● **TASK**
Format every line of the rows below as a JSON list of strings, with one string per line and blank lines omitted.

● **Saved data entries**

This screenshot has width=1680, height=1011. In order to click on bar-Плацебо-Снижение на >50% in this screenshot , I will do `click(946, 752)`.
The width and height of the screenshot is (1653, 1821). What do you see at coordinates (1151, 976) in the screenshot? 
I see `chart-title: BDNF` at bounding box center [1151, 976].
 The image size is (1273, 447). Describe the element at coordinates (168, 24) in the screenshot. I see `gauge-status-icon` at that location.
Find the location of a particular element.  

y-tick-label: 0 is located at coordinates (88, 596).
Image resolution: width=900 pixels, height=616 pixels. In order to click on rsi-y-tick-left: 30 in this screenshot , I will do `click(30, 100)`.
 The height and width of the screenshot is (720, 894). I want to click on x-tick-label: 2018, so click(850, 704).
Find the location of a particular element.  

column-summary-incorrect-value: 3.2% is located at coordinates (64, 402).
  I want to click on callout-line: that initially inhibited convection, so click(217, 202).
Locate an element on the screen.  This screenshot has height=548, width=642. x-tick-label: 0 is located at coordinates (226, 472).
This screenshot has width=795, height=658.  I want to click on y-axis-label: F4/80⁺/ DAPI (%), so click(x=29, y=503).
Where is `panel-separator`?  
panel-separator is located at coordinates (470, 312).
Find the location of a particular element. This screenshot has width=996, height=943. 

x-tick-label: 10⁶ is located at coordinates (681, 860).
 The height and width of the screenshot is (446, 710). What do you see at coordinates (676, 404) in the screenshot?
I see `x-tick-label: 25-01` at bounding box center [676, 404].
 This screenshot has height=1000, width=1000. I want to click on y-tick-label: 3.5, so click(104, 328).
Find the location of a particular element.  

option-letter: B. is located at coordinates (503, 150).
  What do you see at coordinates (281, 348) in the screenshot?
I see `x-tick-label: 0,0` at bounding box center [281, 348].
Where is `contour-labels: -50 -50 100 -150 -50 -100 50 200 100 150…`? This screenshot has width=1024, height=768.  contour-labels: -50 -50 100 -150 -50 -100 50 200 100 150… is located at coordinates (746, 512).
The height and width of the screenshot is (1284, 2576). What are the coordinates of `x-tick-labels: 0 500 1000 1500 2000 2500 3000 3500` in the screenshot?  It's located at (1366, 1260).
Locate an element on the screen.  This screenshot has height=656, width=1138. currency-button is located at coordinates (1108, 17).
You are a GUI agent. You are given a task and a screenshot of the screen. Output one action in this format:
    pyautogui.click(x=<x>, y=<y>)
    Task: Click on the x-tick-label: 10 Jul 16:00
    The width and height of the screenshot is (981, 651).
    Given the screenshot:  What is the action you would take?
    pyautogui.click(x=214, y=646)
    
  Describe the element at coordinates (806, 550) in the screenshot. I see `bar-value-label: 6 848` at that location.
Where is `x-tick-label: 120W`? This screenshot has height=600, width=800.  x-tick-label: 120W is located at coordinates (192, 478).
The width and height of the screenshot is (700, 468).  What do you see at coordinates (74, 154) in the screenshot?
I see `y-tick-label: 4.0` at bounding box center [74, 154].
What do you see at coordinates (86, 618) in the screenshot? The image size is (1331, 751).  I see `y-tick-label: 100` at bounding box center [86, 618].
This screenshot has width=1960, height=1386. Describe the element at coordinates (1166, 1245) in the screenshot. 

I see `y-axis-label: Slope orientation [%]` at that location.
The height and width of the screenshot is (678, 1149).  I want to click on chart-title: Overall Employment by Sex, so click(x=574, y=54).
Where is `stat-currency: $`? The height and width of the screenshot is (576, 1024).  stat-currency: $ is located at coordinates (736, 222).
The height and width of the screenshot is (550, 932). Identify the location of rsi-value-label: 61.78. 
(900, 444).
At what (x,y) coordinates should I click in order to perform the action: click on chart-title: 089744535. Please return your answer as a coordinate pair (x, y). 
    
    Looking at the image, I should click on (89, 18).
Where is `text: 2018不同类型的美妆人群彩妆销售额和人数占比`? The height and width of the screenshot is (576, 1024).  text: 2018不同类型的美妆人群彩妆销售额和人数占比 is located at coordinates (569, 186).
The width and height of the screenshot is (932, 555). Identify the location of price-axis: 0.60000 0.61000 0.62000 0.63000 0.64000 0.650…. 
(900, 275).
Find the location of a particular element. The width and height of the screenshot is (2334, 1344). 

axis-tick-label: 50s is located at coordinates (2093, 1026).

● **SOLUTION TO THIS TASK**
[
  "This screenshot has width=1680, height=1011. In order to click on bar-Плацебо-Снижение на >50% in this screenshot , I will do `click(946, 752)`.",
  "The width and height of the screenshot is (1653, 1821). What do you see at coordinates (1151, 976) in the screenshot? ",
  "I see `chart-title: BDNF` at bounding box center [1151, 976].",
  " The image size is (1273, 447). Describe the element at coordinates (168, 24) in the screenshot. I see `gauge-status-icon` at that location.",
  "Find the location of a particular element.  ",
  "y-tick-label: 0 is located at coordinates (88, 596).",
  "Image resolution: width=900 pixels, height=616 pixels. In order to click on rsi-y-tick-left: 30 in this screenshot , I will do `click(30, 100)`.",
  " The height and width of the screenshot is (720, 894). I want to click on x-tick-label: 2018, so click(850, 704).",
  "Find the location of a particular element.  ",
  "column-summary-incorrect-value: 3.2% is located at coordinates (64, 402).",
  "  I want to click on callout-line: that initially inhibited convection, so click(217, 202).",
  "Locate an element on the screen.  This screenshot has height=548, width=642. x-tick-label: 0 is located at coordinates (226, 472).",
  "This screenshot has width=795, height=658.  I want to click on y-axis-label: F4/80⁺/ DAPI (%), so click(x=29, y=503).",
  "Where is `panel-separator`?  ",
  "panel-separator is located at coordinates (470, 312).",
  "Find the location of a particular element. This screenshot has width=996, height=943. ",
  "x-tick-label: 10⁶ is located at coordinates (681, 860).",
  " The height and width of the screenshot is (446, 710). What do you see at coordinates (676, 404) in the screenshot?",
  "I see `x-tick-label: 25-01` at bounding box center [676, 404].",
  " This screenshot has height=1000, width=1000. I want to click on y-tick-label: 3.5, so click(104, 328).",
  "Find the location of a particular element.  ",
  "option-letter: B. is located at coordinates (503, 150).",
  "  What do you see at coordinates (281, 348) in the screenshot?",
  "I see `x-tick-label: 0,0` at bounding box center [281, 348].",
  "Where is `contour-labels: -50 -50 100 -150 -50 -100 50 200 100 150…`? This screenshot has width=1024, height=768.  contour-labels: -50 -50 100 -150 -50 -100 50 200 100 150… is located at coordinates (746, 512).",
  "The height and width of the screenshot is (1284, 2576). What are the coordinates of `x-tick-labels: 0 500 1000 1500 2000 2500 3000 3500` in the screenshot?  It's located at (1366, 1260).",
  "Locate an element on the screen.  This screenshot has height=656, width=1138. currency-button is located at coordinates (1108, 17).",
  "You are a GUI agent. You are given a task and a screenshot of the screen. Output one action in this format:",
  "    pyautogui.click(x=<x>, y=<y>)",
  "    Task: Click on the x-tick-label: 10 Jul 16:00",
  "    The width and height of the screenshot is (981, 651).",
  "    Given the screenshot:  What is the action you would take?",
  "    pyautogui.click(x=214, y=646)",
  "  Describe the element at coordinates (806, 550) in the screenshot. I see `bar-value-label: 6 848` at that location.",
  "Where is `x-tick-label: 120W`? This screenshot has height=600, width=800.  x-tick-label: 120W is located at coordinates (192, 478).",
  "The width and height of the screenshot is (700, 468).  What do you see at coordinates (74, 154) in the screenshot?",
  "I see `y-tick-label: 4.0` at bounding box center [74, 154].",
  "What do you see at coordinates (86, 618) in the screenshot? The image size is (1331, 751).  I see `y-tick-label: 100` at bounding box center [86, 618].",
  "This screenshot has width=1960, height=1386. Describe the element at coordinates (1166, 1245) in the screenshot. ",
  "I see `y-axis-label: Slope orientation [%]` at that location.",
  "The height and width of the screenshot is (678, 1149).  I want to click on chart-title: Overall Employment by Sex, so click(x=574, y=54).",
  "Where is `stat-currency: $`? The height and width of the screenshot is (576, 1024).  stat-currency: $ is located at coordinates (736, 222).",
  "The height and width of the screenshot is (550, 932). Identify the location of rsi-value-label: 61.78. ",
  "(900, 444).",
  "At what (x,y) coordinates should I click in order to perform the action: click on chart-title: 089744535. Please return your answer as a coordinate pair (x, y). ",
  "    Looking at the image, I should click on (89, 18).",
  "Where is `text: 2018不同类型的美妆人群彩妆销售额和人数占比`? The height and width of the screenshot is (576, 1024).  text: 2018不同类型的美妆人群彩妆销售额和人数占比 is located at coordinates (569, 186).",
  "The width and height of the screenshot is (932, 555). Identify the location of price-axis: 0.60000 0.61000 0.62000 0.63000 0.64000 0.650…. ",
  "(900, 275).",
  "Find the location of a particular element. The width and height of the screenshot is (2334, 1344). ",
  "axis-tick-label: 50s is located at coordinates (2093, 1026)."
]